The dollar appeared to be headed higher given the Federal Reserve's path toward tighter monetary policy in contrast with the looser policies of other developed market central banks such as the ECB and the Bank of Japan, analysts said.
"The name of the game is that the dollar will continue to appreciate against currencies of central banks that are easing,” said Mark McCormick, currency strategist at Credit Agricole in New York.
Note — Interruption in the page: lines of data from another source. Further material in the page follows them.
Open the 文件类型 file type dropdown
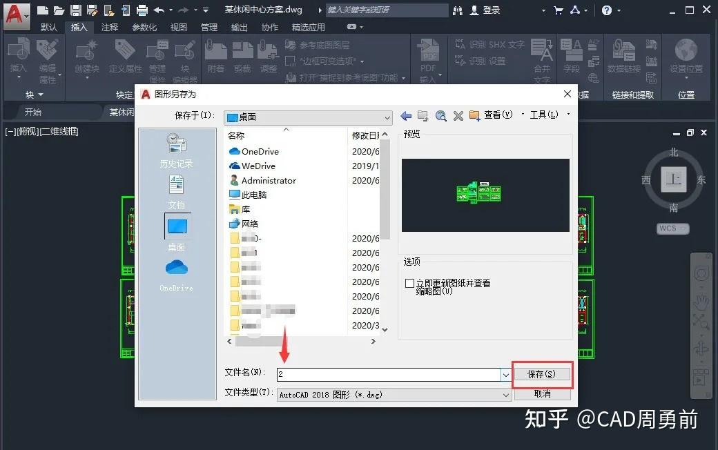 click(505, 395)
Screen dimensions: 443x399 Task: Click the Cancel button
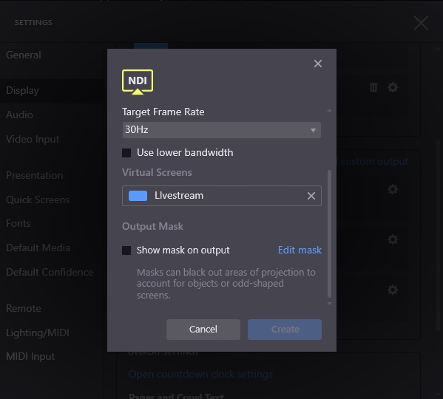pyautogui.click(x=203, y=330)

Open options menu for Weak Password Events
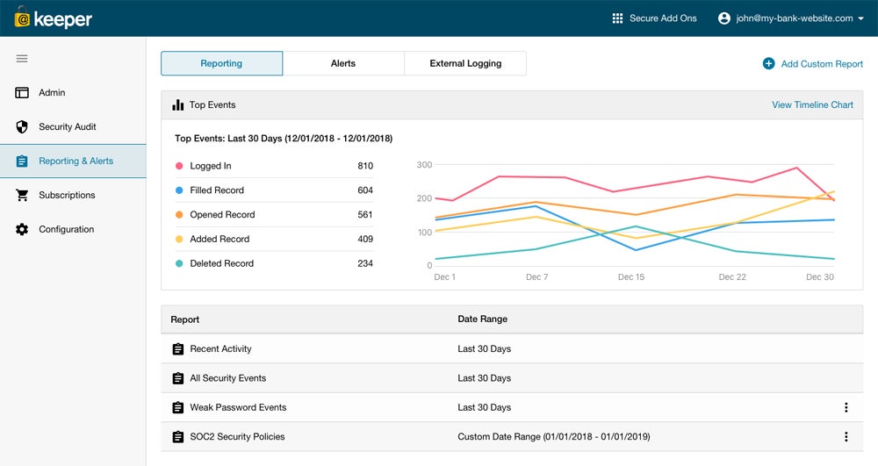(846, 407)
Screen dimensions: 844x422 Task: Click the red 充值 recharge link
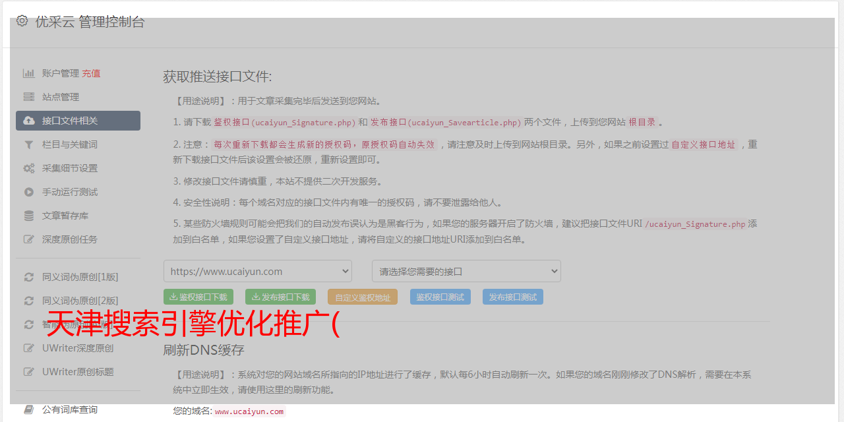click(x=91, y=73)
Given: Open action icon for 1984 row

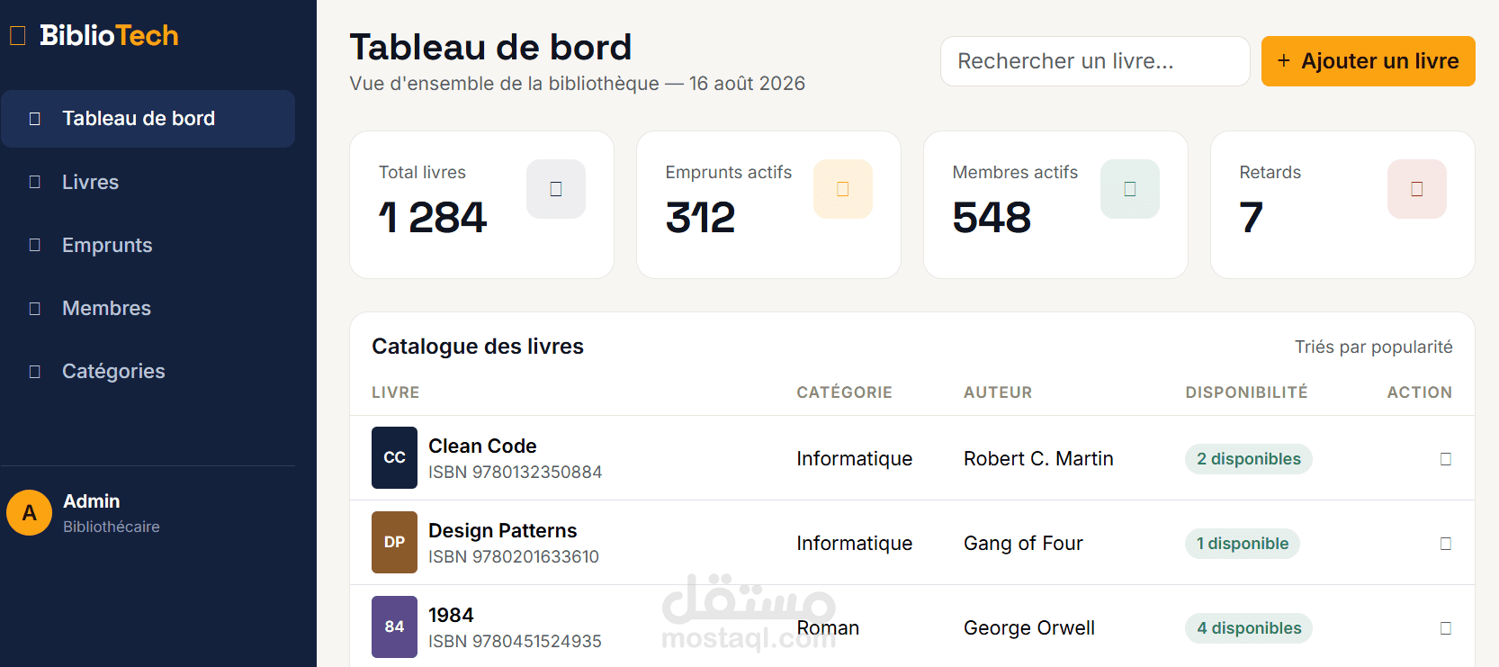Looking at the screenshot, I should point(1446,628).
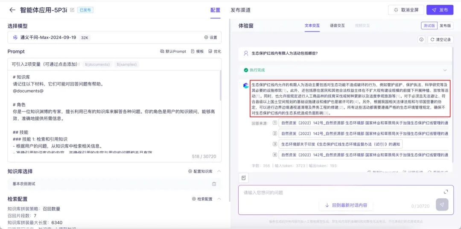The width and height of the screenshot is (461, 229).
Task: Collapse the 知识库选择 section chevron
Action: point(219,171)
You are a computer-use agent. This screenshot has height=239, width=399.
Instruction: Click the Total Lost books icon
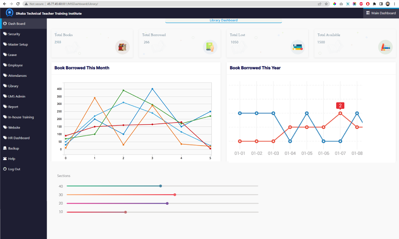298,47
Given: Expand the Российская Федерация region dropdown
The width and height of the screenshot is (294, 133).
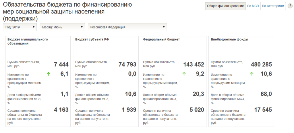Looking at the screenshot, I should pyautogui.click(x=127, y=27).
CFTC data shows increasing of open interest and faster growth on short position. Right now speculative shorts stand for 225’167 and increased for 10K contracts past week vs. longs of 48’677 – almost the same as previously. Thus, our ratio has increased to 82,22% and gradually approaches to crucial numbers when market will need some pause or pullback to reduce this number.
Open interest:
Shorts:
Longs:
Here guys, I will keep our previous thoughts and discussion because it is still important and actual. But today I would like to add some new object for discussion. Is it possible some secret agreement to support value of US Dollar. I know that these talks on huge american debt and sooner or later dollar should fail are old. Still, it seems suspicious that dollar appreciates across the board particularly when emerging markets start to take steps in direction of expelling of US dollar in mutual trading. Of cause these steps are not quite evident and not advertised very wide, still they exist. It is difficult to judge how successful they are, but this work is continuing. For example, today Central Bank of Iran announced denying of USD and its application in international transactions. The same steps come from many other countries – China, Brazil, Russia and others. Currently they do not exclude USD totally, but softly “replace” it partially in mutual trading.
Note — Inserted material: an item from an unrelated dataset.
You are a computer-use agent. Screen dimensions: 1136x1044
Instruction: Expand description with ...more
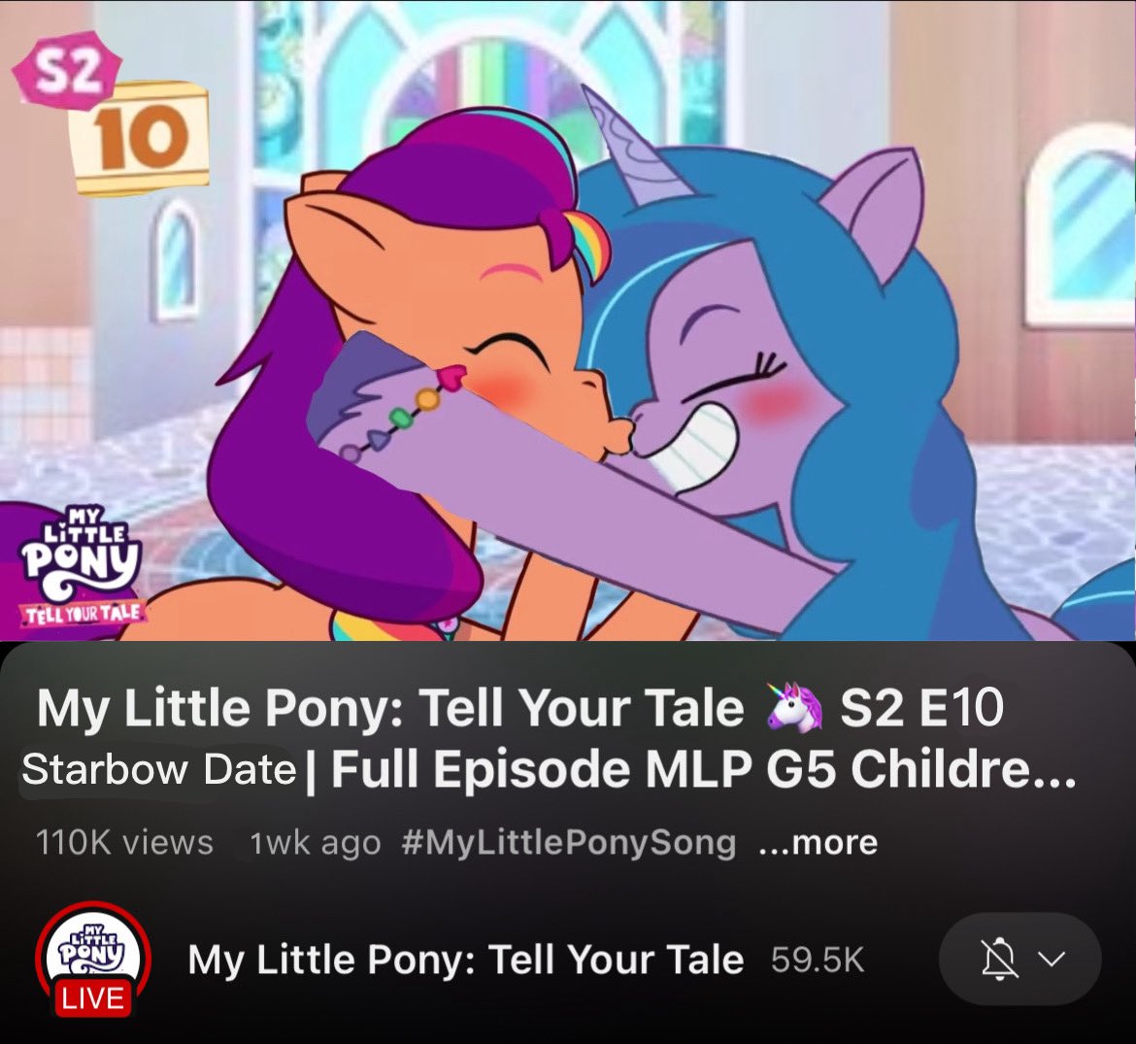(818, 842)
And we see very suspicious action on all financial markets. Crude Oil has dropped and pressed CAD, gold has dropped and pressed AUD. EU has started QE, while Japan takes these steps for long period already. Could this be some collective measures to support USD and keep it as major reserve currency? Turmoil and instability triggered by US across the world increases uncertainty and makes investors come to safe haven. Artificial pressing on crude oil and gold makes them to believe that USD is high value currency and only USD could protect their wealth. This is not a statement, we just call you to discussion, but this is really looks suspicious when you see that all markets and west countries take steps for dollar support…
Recently guys, we’ve put our thoughts on SNB action. We think that major reason stands beyond European QE. QE is just small add-on but not major factor. To better understand what really has happened we need to take a look at Switzerland economy. Economy stands near recession, struggles with deflation, SNB reduces rates and right now it stands at -0.75%. To understand what usually country does in this kind of situation – take a look at Japan. Here we see massive government spending and lending programs, massive easing program and steps of stimulation of consumption and spending. Significant steps to stimulate inflation and reduce the value of national currency to pump export.
But the trick is Switzerland stands in the same situation – export oriented country falls in recession but what they do – increase the value of franc for 30% to USD and 20% to EUR. Why? What for? My college has spent Xmas time in Switzerland and brought me a present – Swiss “Lindt” chocolate sweets. Small box costs around 11 francs! Even in Russia I can buy the same sweets cheaper in German “Metro” store.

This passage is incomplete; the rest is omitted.